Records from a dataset
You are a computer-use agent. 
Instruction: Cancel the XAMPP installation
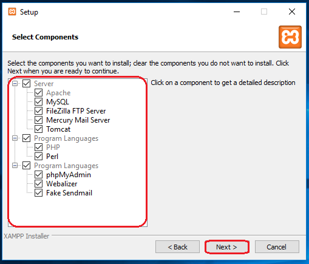pos(277,247)
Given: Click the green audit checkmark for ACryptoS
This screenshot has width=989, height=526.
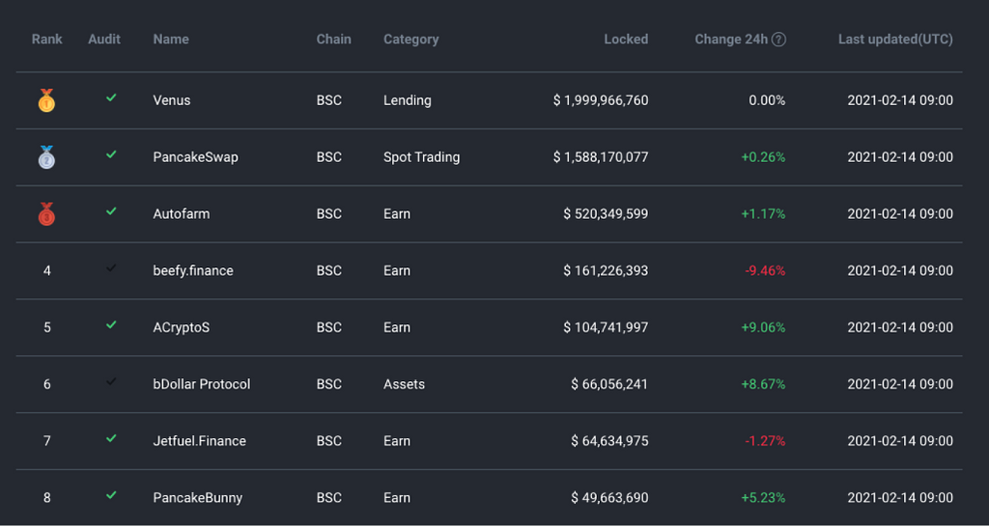Looking at the screenshot, I should pyautogui.click(x=111, y=325).

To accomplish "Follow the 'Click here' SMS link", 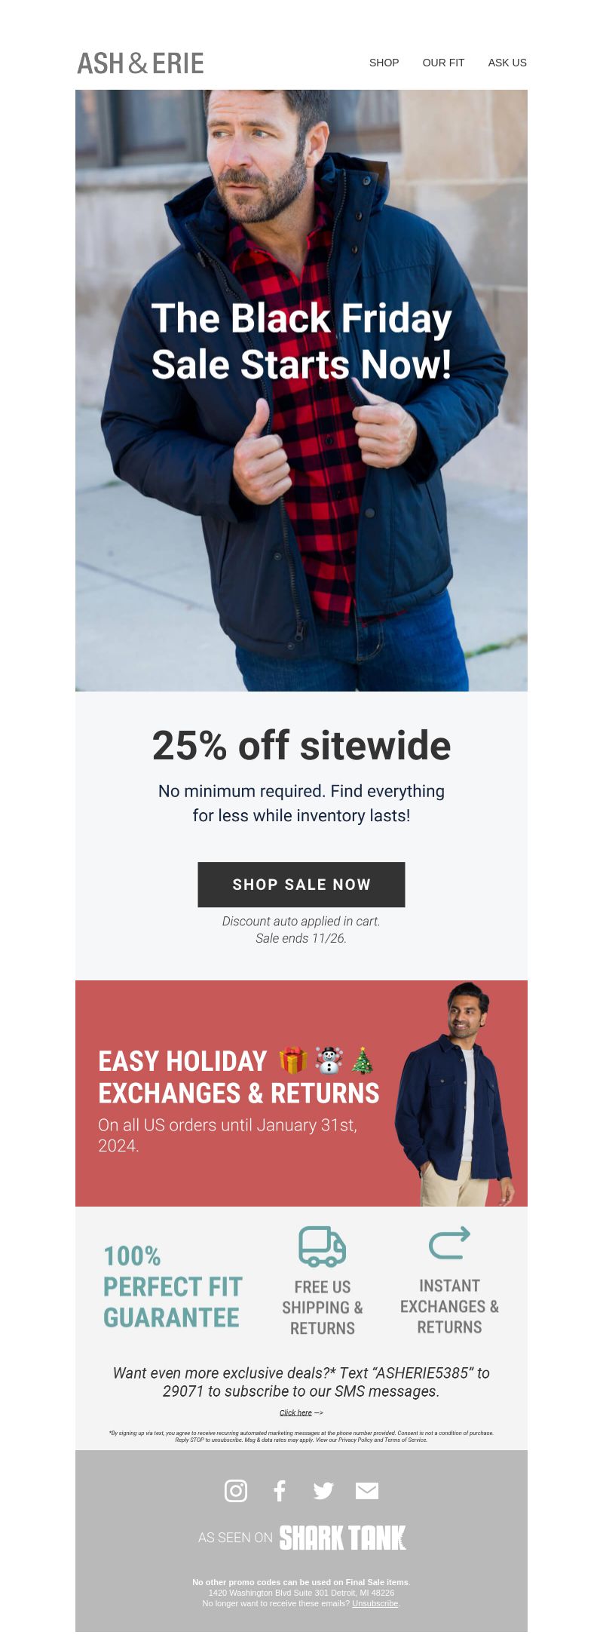I will point(295,1412).
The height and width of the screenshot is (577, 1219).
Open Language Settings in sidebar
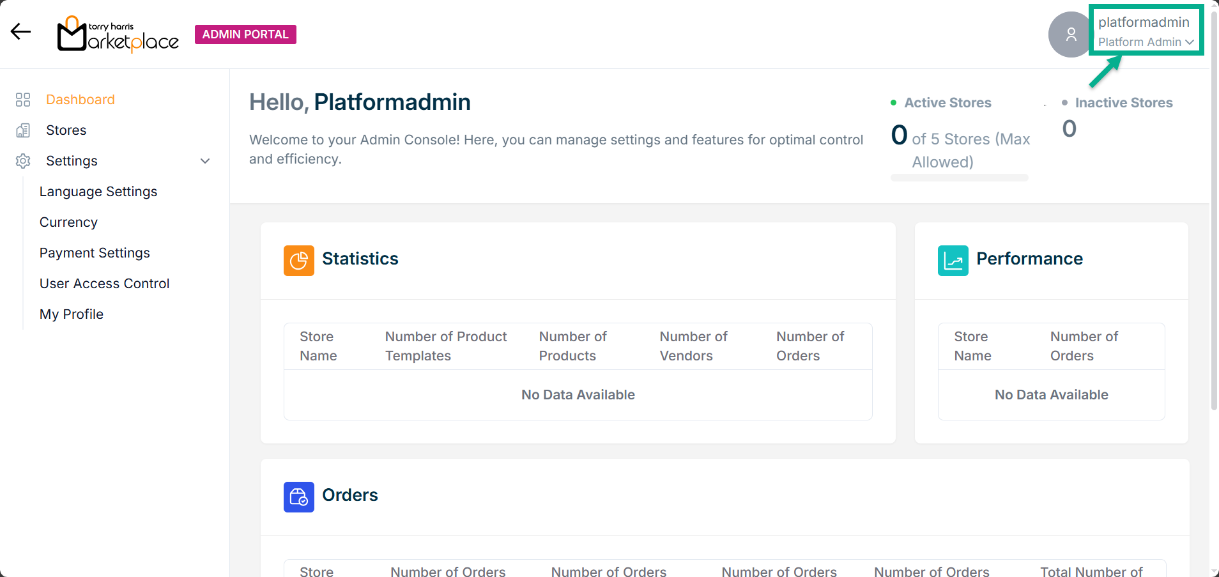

**WHAT TO WORK ON:** In the answer, the lines from the one containing "The height and" to the end of the records above must be written out exactly, both ends included; the pictures must not appear.

**RESPONSE AREA:**
The height and width of the screenshot is (577, 1219).
Open Language Settings in sidebar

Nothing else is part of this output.